Looking at our confusion matrix, we noticed that 10 finished grid states were misclassified as solved. This might be due to the fewer solved/finished grid states in the dataset compared to unfinished grid states.Another reason for this misclassification would be that both the solved and finished grid states look similar. One thing we noticed was that our model didn't do well on 2x2 grids, which would be because we trained it only on 3x3 grids. If we had included 2x2 data, it would have done better and also could have generalized better to higher dimensions. 

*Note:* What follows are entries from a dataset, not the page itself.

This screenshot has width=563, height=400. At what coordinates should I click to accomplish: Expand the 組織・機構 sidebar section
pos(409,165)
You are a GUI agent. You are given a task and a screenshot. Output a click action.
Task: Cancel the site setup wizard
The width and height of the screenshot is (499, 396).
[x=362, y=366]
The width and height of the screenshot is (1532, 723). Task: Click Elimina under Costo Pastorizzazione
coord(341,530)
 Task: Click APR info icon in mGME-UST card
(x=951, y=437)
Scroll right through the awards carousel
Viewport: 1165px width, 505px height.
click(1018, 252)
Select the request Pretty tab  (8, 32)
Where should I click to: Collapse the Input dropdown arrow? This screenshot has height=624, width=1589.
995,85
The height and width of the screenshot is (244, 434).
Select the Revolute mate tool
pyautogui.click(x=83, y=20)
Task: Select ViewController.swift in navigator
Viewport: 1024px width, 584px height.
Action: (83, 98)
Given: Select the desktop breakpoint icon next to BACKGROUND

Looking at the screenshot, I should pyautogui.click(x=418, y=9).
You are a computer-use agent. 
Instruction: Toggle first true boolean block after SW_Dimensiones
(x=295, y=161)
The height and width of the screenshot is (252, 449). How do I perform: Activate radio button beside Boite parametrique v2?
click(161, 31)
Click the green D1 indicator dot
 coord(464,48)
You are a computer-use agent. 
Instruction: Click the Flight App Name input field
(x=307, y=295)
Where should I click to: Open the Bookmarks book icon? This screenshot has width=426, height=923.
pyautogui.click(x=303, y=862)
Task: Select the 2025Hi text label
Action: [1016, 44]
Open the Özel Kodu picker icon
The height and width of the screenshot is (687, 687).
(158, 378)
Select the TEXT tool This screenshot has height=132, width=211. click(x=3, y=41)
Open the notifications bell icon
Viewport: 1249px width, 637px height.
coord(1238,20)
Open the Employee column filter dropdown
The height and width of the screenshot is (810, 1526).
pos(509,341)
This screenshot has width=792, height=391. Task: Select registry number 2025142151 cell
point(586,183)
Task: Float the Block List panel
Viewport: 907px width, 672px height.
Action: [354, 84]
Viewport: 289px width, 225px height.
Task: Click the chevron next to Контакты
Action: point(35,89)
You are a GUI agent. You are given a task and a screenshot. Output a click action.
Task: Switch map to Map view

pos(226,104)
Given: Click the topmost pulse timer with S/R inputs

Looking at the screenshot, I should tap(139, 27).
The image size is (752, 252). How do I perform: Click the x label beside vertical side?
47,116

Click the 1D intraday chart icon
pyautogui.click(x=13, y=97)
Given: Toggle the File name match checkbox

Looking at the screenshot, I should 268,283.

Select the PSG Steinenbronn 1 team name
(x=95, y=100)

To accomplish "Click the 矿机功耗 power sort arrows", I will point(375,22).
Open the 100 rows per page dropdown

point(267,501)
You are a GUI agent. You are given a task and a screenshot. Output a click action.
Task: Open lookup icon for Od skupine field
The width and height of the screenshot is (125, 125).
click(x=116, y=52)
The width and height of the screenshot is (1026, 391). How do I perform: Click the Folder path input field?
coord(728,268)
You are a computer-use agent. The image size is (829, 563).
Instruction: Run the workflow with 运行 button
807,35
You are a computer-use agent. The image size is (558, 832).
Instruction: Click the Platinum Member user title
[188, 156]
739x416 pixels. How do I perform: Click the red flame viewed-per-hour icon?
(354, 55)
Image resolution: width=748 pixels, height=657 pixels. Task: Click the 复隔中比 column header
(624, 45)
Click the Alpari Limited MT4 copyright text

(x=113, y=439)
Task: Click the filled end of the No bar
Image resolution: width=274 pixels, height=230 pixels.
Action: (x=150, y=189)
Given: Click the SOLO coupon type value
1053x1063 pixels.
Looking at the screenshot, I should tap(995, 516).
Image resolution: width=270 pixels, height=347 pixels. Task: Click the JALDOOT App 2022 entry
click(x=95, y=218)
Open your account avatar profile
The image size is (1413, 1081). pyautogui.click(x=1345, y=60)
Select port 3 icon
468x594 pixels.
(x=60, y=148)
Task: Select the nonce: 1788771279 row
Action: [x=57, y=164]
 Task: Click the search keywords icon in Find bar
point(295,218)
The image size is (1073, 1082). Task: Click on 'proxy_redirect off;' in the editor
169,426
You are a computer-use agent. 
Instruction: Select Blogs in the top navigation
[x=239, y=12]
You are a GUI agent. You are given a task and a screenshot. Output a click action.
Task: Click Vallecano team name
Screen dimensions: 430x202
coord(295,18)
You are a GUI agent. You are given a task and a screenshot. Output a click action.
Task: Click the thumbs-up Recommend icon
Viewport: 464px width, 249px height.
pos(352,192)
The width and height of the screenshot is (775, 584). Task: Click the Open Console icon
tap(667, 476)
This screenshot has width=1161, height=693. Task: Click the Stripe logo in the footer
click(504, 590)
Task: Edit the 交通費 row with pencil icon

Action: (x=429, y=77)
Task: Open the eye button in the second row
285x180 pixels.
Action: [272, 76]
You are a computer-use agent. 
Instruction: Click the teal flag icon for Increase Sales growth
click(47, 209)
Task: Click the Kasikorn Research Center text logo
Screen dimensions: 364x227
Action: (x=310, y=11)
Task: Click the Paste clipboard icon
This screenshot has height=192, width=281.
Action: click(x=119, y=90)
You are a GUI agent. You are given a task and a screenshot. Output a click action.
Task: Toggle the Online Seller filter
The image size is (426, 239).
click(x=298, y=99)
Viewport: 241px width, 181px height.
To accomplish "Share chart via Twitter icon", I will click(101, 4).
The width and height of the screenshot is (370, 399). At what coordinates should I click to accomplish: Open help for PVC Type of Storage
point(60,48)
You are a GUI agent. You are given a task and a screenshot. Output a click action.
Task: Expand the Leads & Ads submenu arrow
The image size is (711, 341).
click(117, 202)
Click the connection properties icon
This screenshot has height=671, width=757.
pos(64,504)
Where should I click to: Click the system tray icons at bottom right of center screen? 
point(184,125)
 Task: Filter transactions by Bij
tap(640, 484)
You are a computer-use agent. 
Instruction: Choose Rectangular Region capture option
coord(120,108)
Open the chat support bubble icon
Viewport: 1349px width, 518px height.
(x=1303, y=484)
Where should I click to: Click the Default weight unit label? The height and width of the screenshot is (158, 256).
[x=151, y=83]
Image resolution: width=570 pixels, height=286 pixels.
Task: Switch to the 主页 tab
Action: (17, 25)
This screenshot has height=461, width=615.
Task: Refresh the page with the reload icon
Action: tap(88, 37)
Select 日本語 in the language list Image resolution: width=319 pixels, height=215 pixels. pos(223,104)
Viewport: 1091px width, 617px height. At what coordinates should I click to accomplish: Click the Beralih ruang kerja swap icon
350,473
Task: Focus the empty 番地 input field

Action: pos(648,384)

## Analysis of effects of alternative choices

An alternative choice would have been to have used the entire unfinished grid states (rather than a subset)- from the 6 grids we generated for test data, we got ~220 solved states and ~6,000 unfinished states. We chose to take only a subset (~800) of the latter. Our choice was tied to the fact that we believed the dataset would be imbalanced and would overfit on the unfinished grid states. Another approach would be to increase the number of solved grid states to see if the number of misclassification of solved and unfinished grid states would reduce. We also could have tried a transformer architecture which would probably have been a better approach - predicting the next step to take in a sequence (our path).

## Summary of findings

We found that it takes a long time to generate your own data and then to label it correctly for your task. A data-generating program runs quickly but takes a long time to set up. We found that our initial goal was more in-depth than we had time for and our initial approach was not the right way to go. We found, though, that casting the problem as an image classification problem gave good results for a smaller problem (recognizing fully solved states). The classifier seemed to have learned the rules behind the puzzle since it recognized solved states on grids it hadn't seen before.

We managed to achieve our final goal (i.e.learning the difference between different states) but were unable to achieve our initial goal due to limitations with data and time. We still don't have a system that intuits and generalizes to new situations very well, and it doesn't solve the puzzles, only recognizes solved puzzles.

## Limitations and future directions

* Limitations: insufficient data (our format would need to change for real reinforcement learning), time. This classifier only recognizes one semi-interesting puzzle type, and not any others (though we could add more puzzle types without too much difficulty)
* Future directions: a different type of dataset would be needed to train a model that could really solve the puzzles. Getting it to generalize to larger and more complex grids with multiple puzzle types would be a good goal to reach. Improving our data (changing it to a regression problem that recognizes how far paths are from being solved so it can evaluate the state) or changing to a transformer architecture are two suggestions. 
Also, if you found our idea interesting at all, and you enjoy this type of thing, I highly recommend getting the game.